The wording for longjmp is confusing.

17.13 [support.runtime] -4- Other runtime support

The function signature longjmp(jmp_buf jbuf, int val) has more restricted behavior in this International Standard. If any automatic objects would be destroyed by a thrown exception transferring control to another (destination) point in the program, then a call to longjmp(jbuf, val) that the throw point that transfers control to the same (destination) point has undefined behavior.

Someone at Google thinks that should say "then a call to longjmp(jbuf, val) *at* the throw point that transfers control".
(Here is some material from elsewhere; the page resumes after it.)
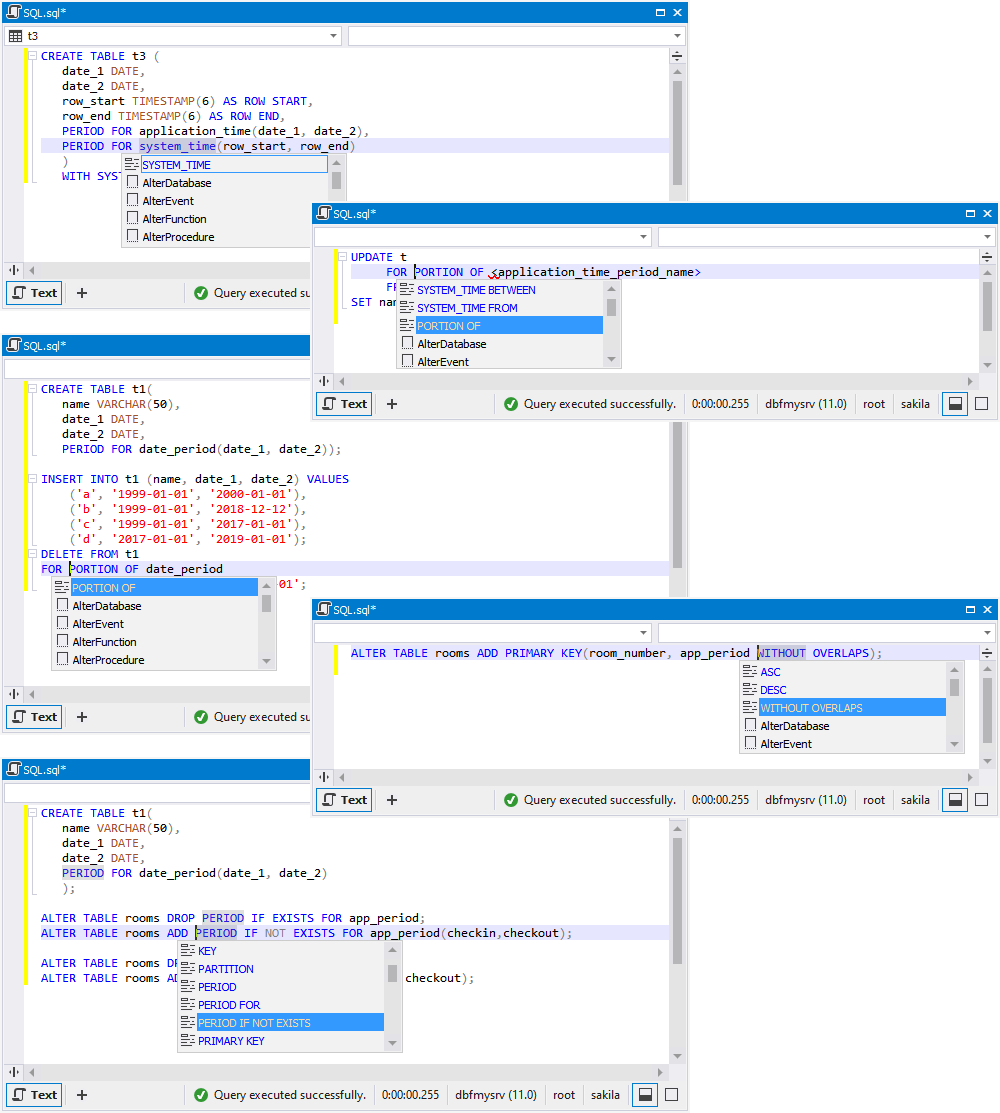
Task: Open the t3 object dropdown
Action: point(334,36)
Bill Gibbons thinks it should say something like "If any automatic objects would be destroyed by an exception thrown at the point of the longjmp and caught only at the point of the setjmp, the behavior is undefined."

Proposed resolution:

In general, accept Bill Gibbons' recommendation, but add "call" to indicate that the undefined behavior comes from the dynamic call, not from its presence in the code. In 17.13 [support.runtime] paragraph 4, change

The function signature longjmp(jmp_buf jbuf, int val) has more restricted behavior in this International Standard. If any automatic objects would be destroyed by a thrown exception transferring control to another (destination) point in the program, then a call to longjmp(jbuf, val) that the throw point that transfers control to the same (destination) point has undefined behavior. A setjmp/longjmp call pair has undefined behavior if replacing the setjmp and longjmp by catch and throw would destroy any automatic objects.